Businesses that possess strategic alignment with government objectives, especially those specializing in defense technologies or related sectors, are ideal candidates for collaboration, as they have a vested interest in pursuing government contracts and partnerships that offer growth opportunities and long-term stability. Certain types of shareholders also play a critical role in determining firms’ willingness to engage with the government: those who prioritize long-term value creation and recognize the significance of national defense for societal well-being are more likely to support participation in government initiatives. They include some types of institutional investors, socially responsible investment funds, and wealthy individuals with interests in industries closely connected to national defense.

In our research, we estimate the private value associated with engaging with the government on national defense. We utilize the concept that stock prices reflect the market’s expectations regarding a company’s future profitability: if winning R&D contracts leads to a positive market response, it indicates that shareholders expect to be compensated by the government in the future, through lucrative follow-on downstream contracts. Consequently, companies would be motivated to allocate more of their own resources to pursue the government’s technological objectives, as was the case for Blue Origin.

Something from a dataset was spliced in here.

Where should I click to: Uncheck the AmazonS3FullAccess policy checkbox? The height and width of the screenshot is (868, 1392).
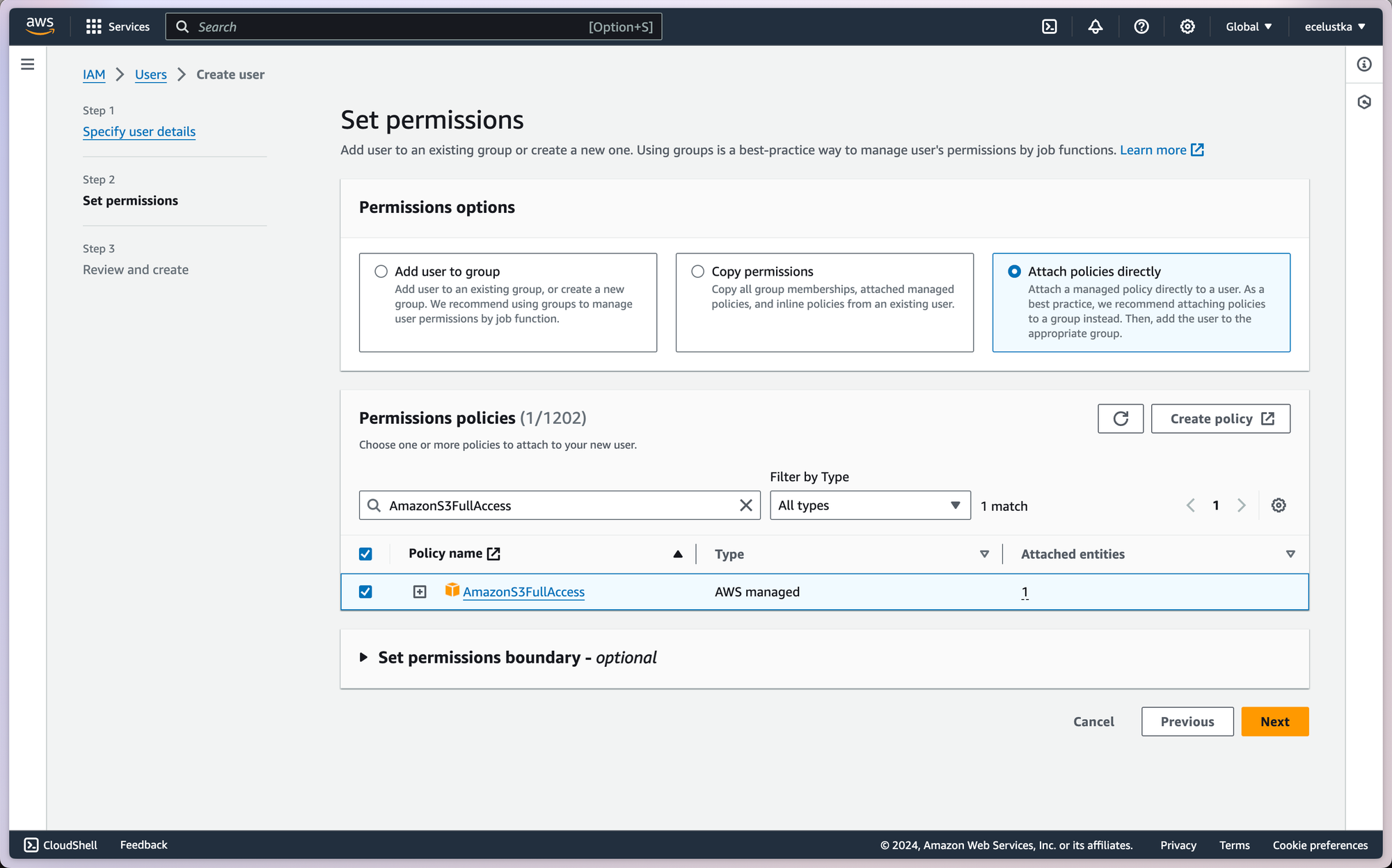coord(365,592)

Our analysis includes 198 US publicly traded firms that receive publicly reportable R&D contracts from the US Department of Defense between April 1984 and September 2015. The sample includes 12,664 firm-award dates. On a typical award date, a firm receives two R&D contracts (at least one from the DOD) and three downstream procurement contracts. The typical revenue from these contracts is $139 million, including $43 million in R&D contracts and $96 million in downstream procurement contracts, while its total potential revenue (including any options the government could exercise in the future) is a larger $168 million.

The private returns associated with these R&D contracts are remarkably high, averaging 19 times the total potential revenue from the R&D contracts. These returns are heavily concentrated in the tails of the distribution. At the 5th percentile of the distribution, the economic value represents a mere 13% of the total potential revenue, while at the 95th percentile, it skyrockets to an astonishing 7,951%. These results indicate that the market expects substantial private value to emerge from engaging with the government on national defense, but only for a select few firms. Two important questions emerge. First, what are the characteristics of these particular firms? This will shed light on the resources that the private sector is likely to mobilize to address technological challenges related to national defense. Second, to what extent does the market expect private value from engaging on other pressing societal challenges, such as climate change?

As anticipated, the estimated private value of engaging with the government on national defense varies by industry and firm type. At the 95th percentile of their respective distribution, the economic value is 30 times for those in consumer industries, for example, compared with 57 times for high-tech industries and 87 times for manufacturing industries. Firms that primarily serve civilian markets get lower private value from DOD R&D contracts compared to defense contractors. In short, firms that are strategically aligned with national defense interests benefit more from government investments in R&D for national defense.

In a landscape dominated by the pursuit of maximizing shareholder value, the government’s role becomes crucial in creating the necessary incentives to mobilize private resources to address societal needs, such as national defense and climate change. By gaining a clear understanding of the types of firms and shareholders willing to engage, and by implementing appropriate strategies, the government can effectively encourage private participation in achieving its objectives. Conversely, firms stand to benefit significantly through strategies that align company goals with the societal goals that are embedded in government’s push and pull policies. Through collaborative efforts, a harmonious alignment of corporate interests and societal welfare can be fostered, leading to mutual benefits for both the private sector and the well-being of the nation.